7-PIPSYL-GC (6).; To a suspension of GC (3,99. 8 mg, 0.227 mmol) and 4-iodobenzenesulfonyl chloride (205.7 mg, 0.680 mmol, 3 equiv) in CH2CL2 (2.25 mL) was added pyridine (73 mL, 0.906 mmol, 4 equiv) and the reaction mixture was stirred for 26 h. The solvent was removed under reduced pressure, the residue dissolved in EtOAc and washed with 1M aq.

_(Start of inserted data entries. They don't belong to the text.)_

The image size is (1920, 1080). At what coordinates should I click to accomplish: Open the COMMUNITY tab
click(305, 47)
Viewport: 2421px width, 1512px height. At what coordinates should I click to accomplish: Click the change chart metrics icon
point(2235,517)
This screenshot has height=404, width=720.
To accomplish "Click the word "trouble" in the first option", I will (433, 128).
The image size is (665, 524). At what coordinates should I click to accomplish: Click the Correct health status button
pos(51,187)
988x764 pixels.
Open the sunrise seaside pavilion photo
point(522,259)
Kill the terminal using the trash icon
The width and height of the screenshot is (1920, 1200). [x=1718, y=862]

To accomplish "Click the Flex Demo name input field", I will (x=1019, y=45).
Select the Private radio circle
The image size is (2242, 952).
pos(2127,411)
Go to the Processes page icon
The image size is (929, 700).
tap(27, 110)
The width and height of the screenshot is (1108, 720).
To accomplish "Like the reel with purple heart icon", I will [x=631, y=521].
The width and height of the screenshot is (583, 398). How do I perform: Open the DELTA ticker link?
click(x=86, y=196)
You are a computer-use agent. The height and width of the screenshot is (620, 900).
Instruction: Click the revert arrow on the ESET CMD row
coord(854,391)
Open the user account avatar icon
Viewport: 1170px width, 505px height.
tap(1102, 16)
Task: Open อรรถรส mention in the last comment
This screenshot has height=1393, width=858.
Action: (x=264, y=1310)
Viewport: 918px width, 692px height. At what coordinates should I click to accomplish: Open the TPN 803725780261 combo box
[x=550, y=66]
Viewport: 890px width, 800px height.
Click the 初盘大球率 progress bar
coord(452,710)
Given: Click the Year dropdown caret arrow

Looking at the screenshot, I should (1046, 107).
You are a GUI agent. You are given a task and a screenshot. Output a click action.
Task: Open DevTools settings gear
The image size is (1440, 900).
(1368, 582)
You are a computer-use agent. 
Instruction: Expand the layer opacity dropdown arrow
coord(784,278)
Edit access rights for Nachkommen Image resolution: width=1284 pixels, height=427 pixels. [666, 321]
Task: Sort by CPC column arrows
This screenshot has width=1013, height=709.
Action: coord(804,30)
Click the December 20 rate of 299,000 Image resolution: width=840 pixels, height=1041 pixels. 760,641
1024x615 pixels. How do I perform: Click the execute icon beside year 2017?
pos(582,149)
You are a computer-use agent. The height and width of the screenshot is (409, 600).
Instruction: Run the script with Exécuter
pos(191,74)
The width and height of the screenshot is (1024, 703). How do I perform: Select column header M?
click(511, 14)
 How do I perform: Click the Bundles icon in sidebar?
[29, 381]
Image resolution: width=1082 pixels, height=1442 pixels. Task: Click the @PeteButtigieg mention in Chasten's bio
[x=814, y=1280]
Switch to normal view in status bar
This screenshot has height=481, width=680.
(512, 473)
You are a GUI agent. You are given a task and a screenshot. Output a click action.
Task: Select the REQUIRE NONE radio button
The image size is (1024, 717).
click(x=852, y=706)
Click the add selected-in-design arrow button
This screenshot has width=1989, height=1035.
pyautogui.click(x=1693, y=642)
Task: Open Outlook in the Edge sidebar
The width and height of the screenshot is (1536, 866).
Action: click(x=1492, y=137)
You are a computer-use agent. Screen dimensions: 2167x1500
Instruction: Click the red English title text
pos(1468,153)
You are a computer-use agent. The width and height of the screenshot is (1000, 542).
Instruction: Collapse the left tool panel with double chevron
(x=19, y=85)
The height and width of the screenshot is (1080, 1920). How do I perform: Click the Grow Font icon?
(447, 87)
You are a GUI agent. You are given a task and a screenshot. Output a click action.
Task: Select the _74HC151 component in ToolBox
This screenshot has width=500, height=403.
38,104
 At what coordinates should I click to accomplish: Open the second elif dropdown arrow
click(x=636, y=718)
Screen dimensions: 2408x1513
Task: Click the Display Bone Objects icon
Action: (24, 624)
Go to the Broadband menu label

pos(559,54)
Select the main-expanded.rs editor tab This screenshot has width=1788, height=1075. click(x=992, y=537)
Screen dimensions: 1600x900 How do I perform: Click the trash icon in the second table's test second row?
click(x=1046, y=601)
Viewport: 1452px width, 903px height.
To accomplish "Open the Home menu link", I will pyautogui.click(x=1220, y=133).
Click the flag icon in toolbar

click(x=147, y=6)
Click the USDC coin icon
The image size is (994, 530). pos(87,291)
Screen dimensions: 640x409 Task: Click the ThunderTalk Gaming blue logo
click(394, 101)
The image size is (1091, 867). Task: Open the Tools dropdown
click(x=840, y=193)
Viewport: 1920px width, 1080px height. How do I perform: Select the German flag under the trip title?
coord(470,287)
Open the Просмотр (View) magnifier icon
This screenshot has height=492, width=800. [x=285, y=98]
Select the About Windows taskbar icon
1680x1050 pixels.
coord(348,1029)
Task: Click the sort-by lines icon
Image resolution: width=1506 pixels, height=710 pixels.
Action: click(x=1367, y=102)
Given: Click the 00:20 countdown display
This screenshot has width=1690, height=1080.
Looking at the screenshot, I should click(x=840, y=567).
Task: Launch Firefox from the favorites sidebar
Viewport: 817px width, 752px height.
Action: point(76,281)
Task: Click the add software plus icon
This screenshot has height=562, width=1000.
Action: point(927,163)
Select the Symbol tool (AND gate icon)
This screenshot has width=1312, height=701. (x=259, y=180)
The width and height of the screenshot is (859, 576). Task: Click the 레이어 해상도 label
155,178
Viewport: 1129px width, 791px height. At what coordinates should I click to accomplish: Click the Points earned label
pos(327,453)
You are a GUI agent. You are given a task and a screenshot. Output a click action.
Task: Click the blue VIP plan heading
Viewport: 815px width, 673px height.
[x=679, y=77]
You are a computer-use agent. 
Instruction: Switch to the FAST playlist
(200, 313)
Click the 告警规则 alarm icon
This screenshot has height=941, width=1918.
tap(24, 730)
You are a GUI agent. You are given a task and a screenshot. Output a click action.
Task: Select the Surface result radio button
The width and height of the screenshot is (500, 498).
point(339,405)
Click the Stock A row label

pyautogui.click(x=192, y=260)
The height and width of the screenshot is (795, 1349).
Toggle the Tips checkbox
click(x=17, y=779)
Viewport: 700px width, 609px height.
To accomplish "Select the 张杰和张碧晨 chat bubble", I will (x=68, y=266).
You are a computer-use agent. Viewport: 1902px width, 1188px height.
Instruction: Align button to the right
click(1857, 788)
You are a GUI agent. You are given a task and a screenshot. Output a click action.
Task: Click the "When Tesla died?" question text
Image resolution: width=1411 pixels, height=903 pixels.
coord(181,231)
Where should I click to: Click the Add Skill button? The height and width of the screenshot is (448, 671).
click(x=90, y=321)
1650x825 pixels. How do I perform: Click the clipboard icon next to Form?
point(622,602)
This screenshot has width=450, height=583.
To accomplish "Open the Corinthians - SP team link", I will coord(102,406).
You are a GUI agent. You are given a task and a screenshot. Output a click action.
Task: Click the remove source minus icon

HC1, brine and dried with MGSO4. The crude product was purified by flash column chromatography (gradient 40-99 % EtOAc/hexanes, 1 % AcOH) to obtain 113.8 mg of pure 6 (73% yield) and 24.3 mg of recovered GC (25 %). 1H-NMR (400 MHz, DMSO-d6) 8 8.18-8. 10 (m, 2HA), 7.78-7. 70 (m, 2H), 7.57 (d, J = 5. 5 Hz, 1H, 10- H), 6.52 (s, 1H, 3-OH), 6.13 (s, 1H, 12-H), 5.30 (d, J = 4.2 Hz, 1H, 1-OH), 5.16 (D, J = 4.1 Hz, 1H, 6-H), 5.01 (d, J = 5.5 Hz, 1H, 10-H), 4.85 (dd, J = 12.4, 4.1 Hz, 1H, 7-H), 4. 60 (d, J = 6.5 Hz, 1H, 2-H), 4.09 (dd, J = 6.5, 4.2 Hz, 1H, 1-H), 2.80 (q, J = 7.1 Hz, 1H, 14-H), 1.95 (d, J = 12.4 Hz, 1H, 8- H), 1.10 (d, J = 7.1 Hz, 3H, 16-CH3), 0.98 (s, 9H, tBu) ; 13C- NMR (75 MHz, MEOD) 5 8.16, 29.24, 33.20, 43.17, 50.03, 64.78, 68.71, 70.24, 75.03, 76.67, 81.10, 84.50, 93.47, 100.06, 103.62, 111.14, 130.49, 137.04, 140.39, 171.66, 174.40, 178.05. HRMS (FAB) calcd for C26H28013SI 707.0295, found 707.0265.

The synthetic route of 4-Iodobenzenesulfonyl chloride has been constantly updated, and we look forward to future research findings.